● **WORK INSTRUCTIONS**: Look through the listing below and give the number of lines in which "text" occurs, nothing more.

● **DATA FOR REVIEW**:
*** Block opens ***

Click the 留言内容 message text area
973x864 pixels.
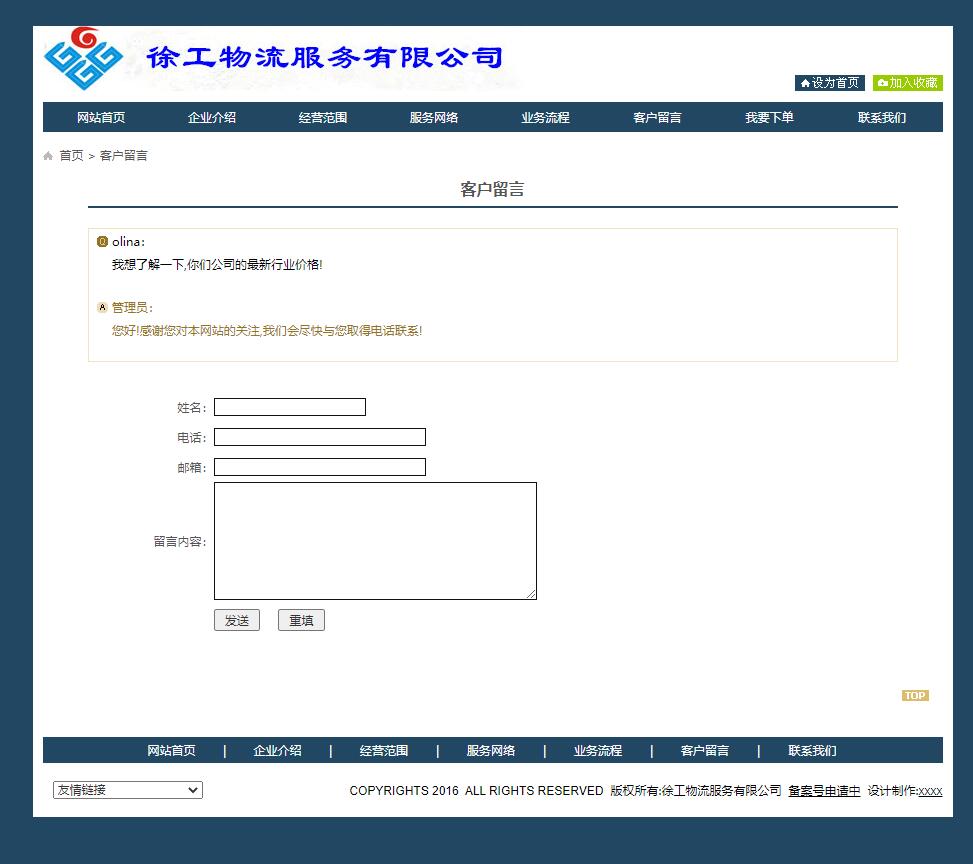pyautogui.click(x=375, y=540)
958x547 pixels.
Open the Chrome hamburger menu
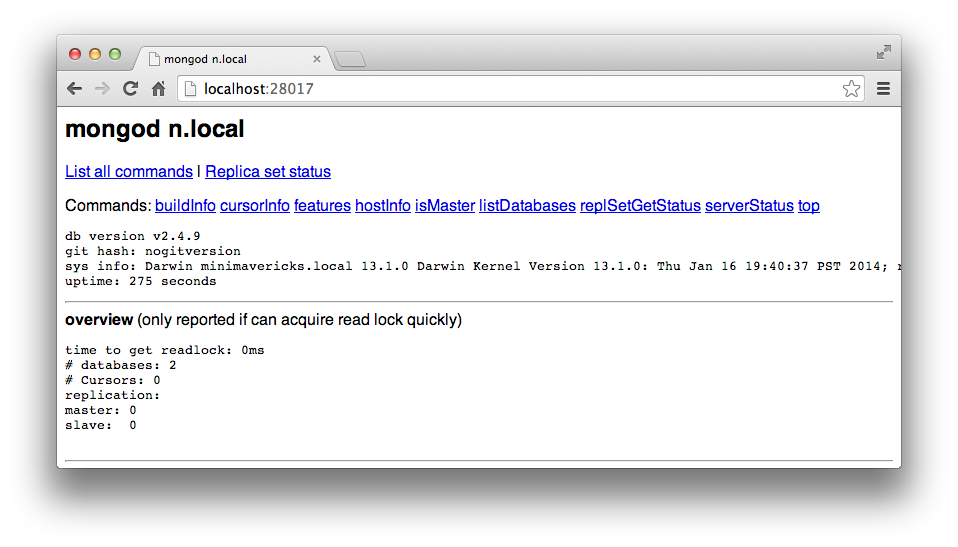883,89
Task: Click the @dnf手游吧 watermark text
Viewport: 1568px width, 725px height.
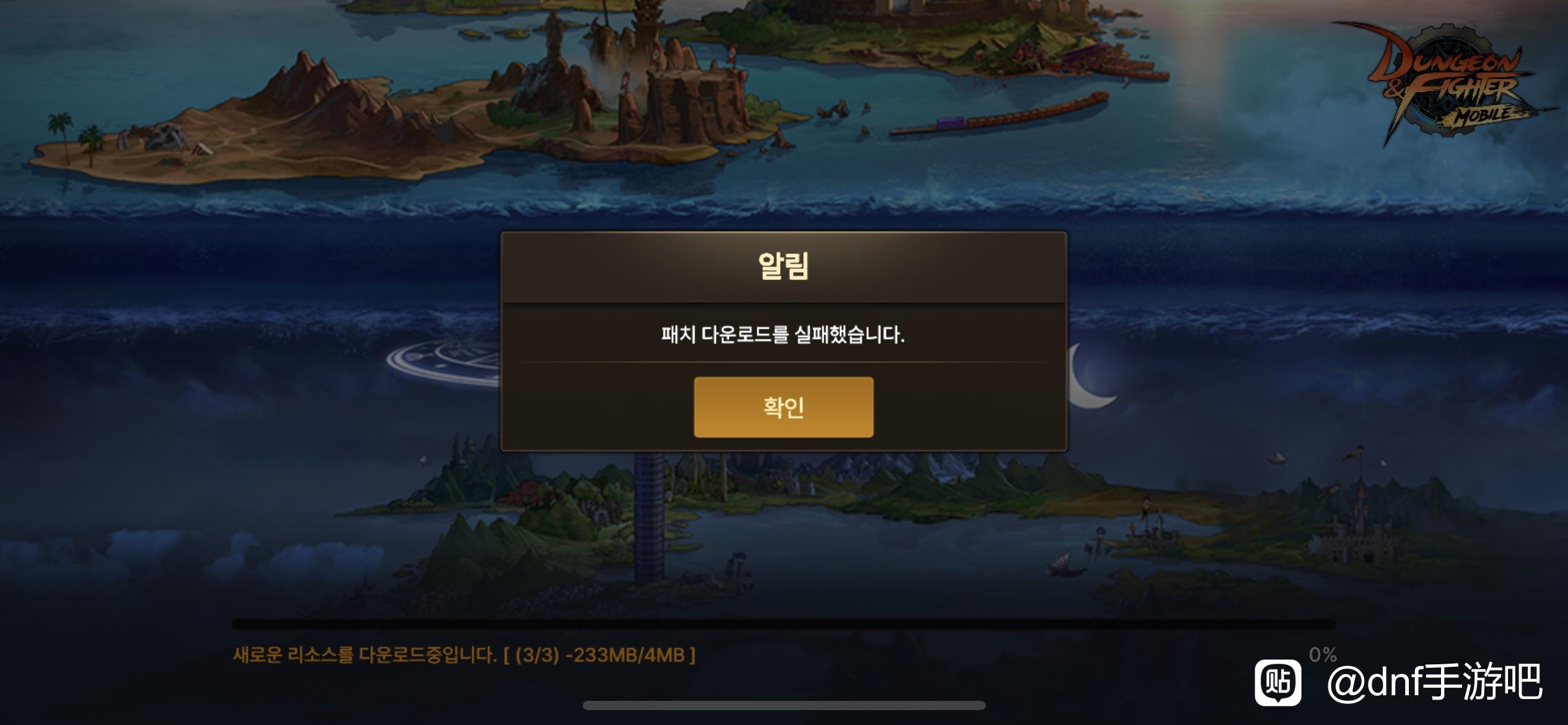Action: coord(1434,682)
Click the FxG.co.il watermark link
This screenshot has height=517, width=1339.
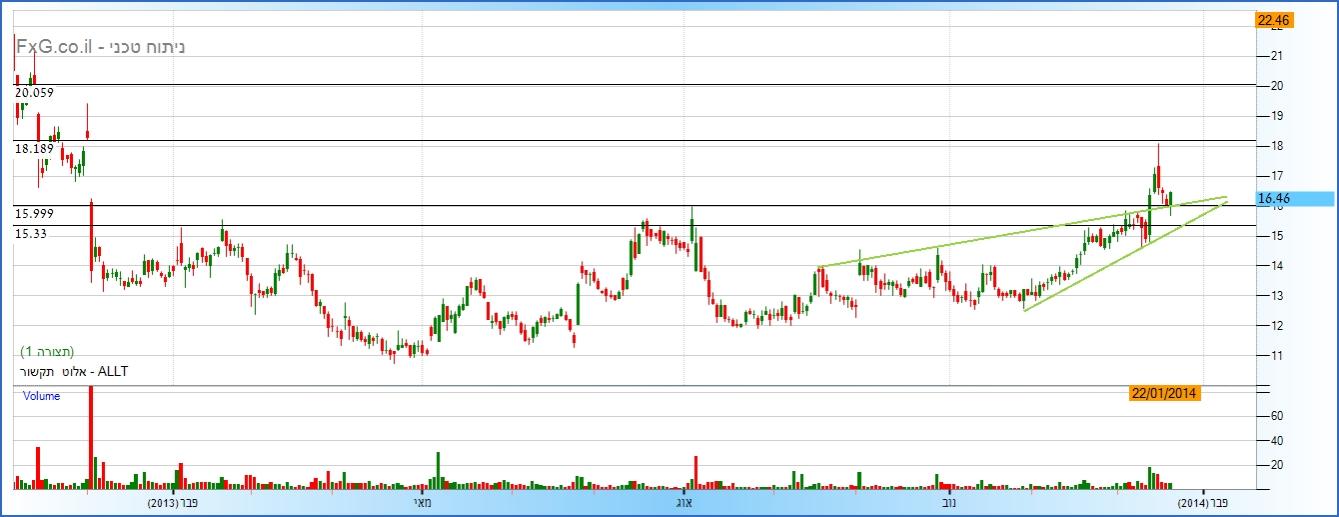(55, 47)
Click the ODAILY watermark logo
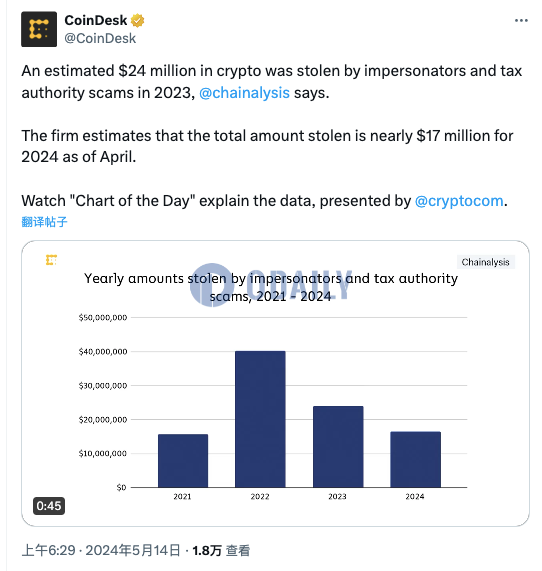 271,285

*** Block closes ***
*** Block opens ***

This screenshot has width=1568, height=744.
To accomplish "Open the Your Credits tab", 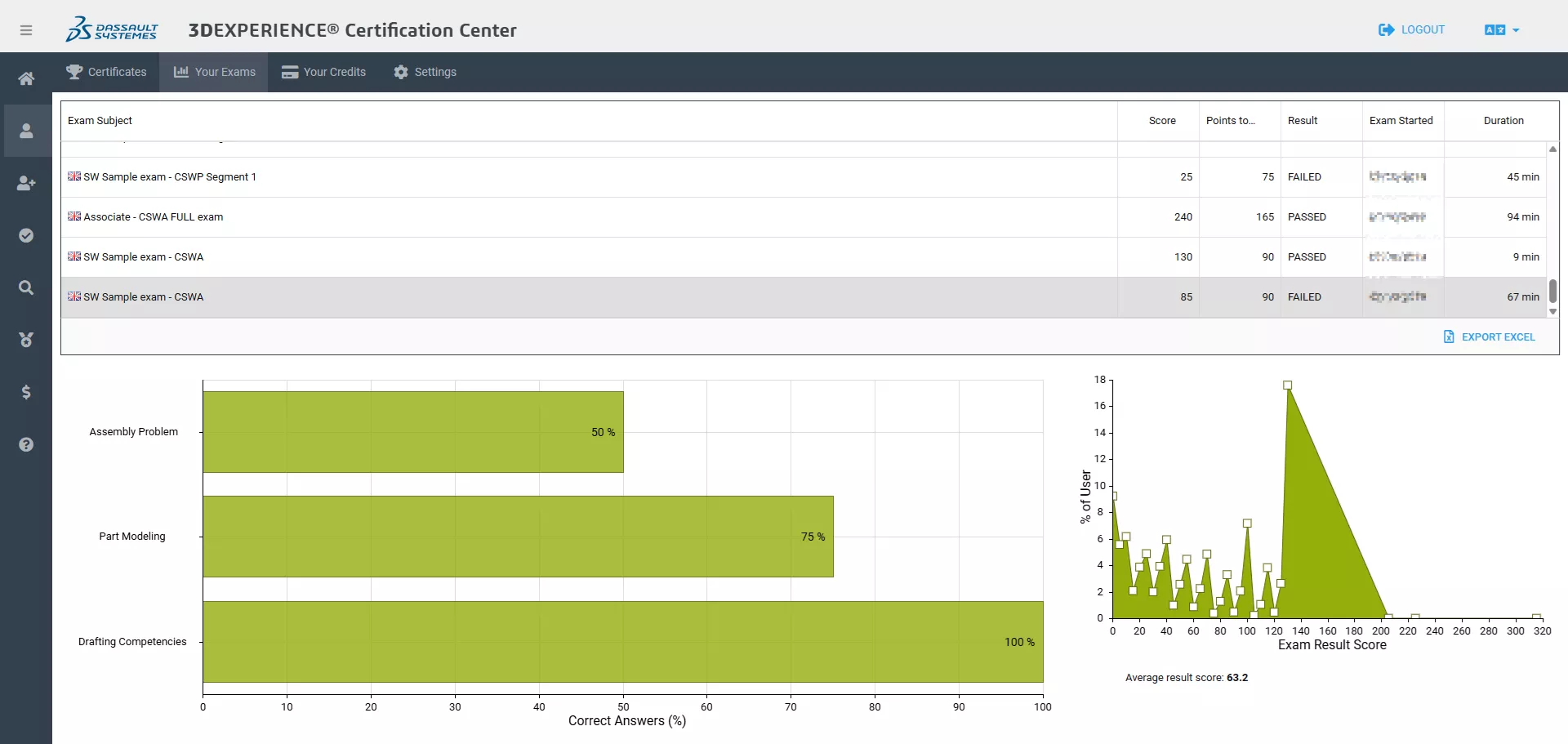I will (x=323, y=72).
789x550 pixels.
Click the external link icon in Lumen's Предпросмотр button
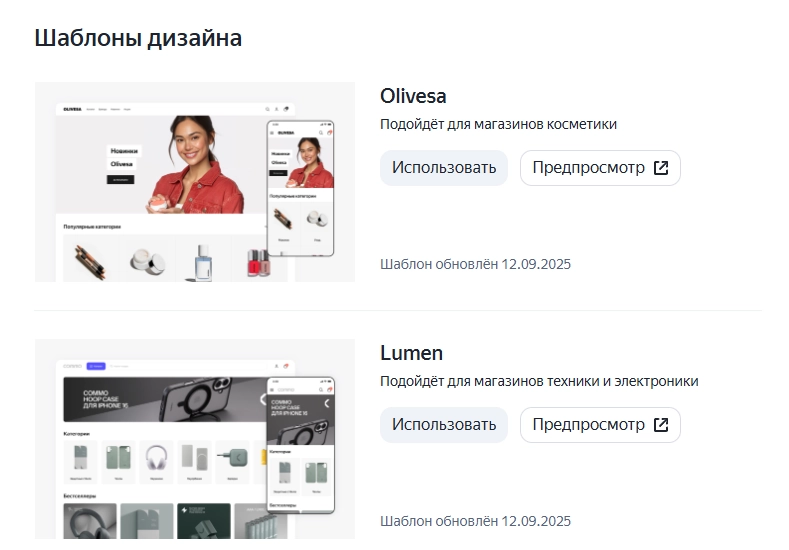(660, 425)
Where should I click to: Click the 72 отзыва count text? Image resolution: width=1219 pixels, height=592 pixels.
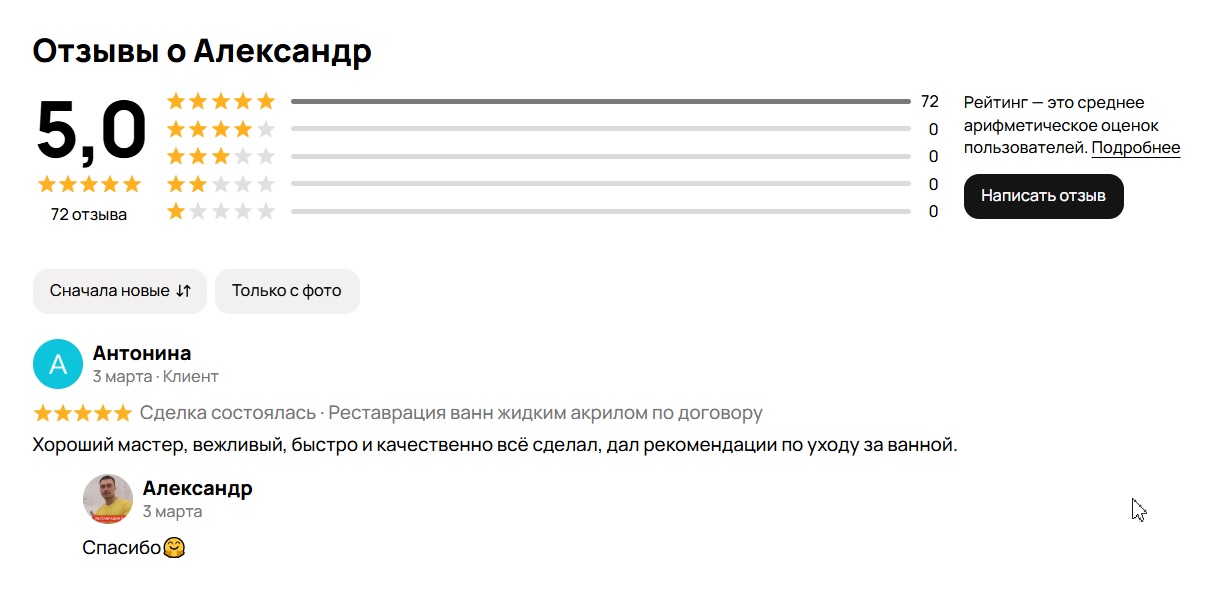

*** Block closes ***

● **EXPECTED ANSWER**: 3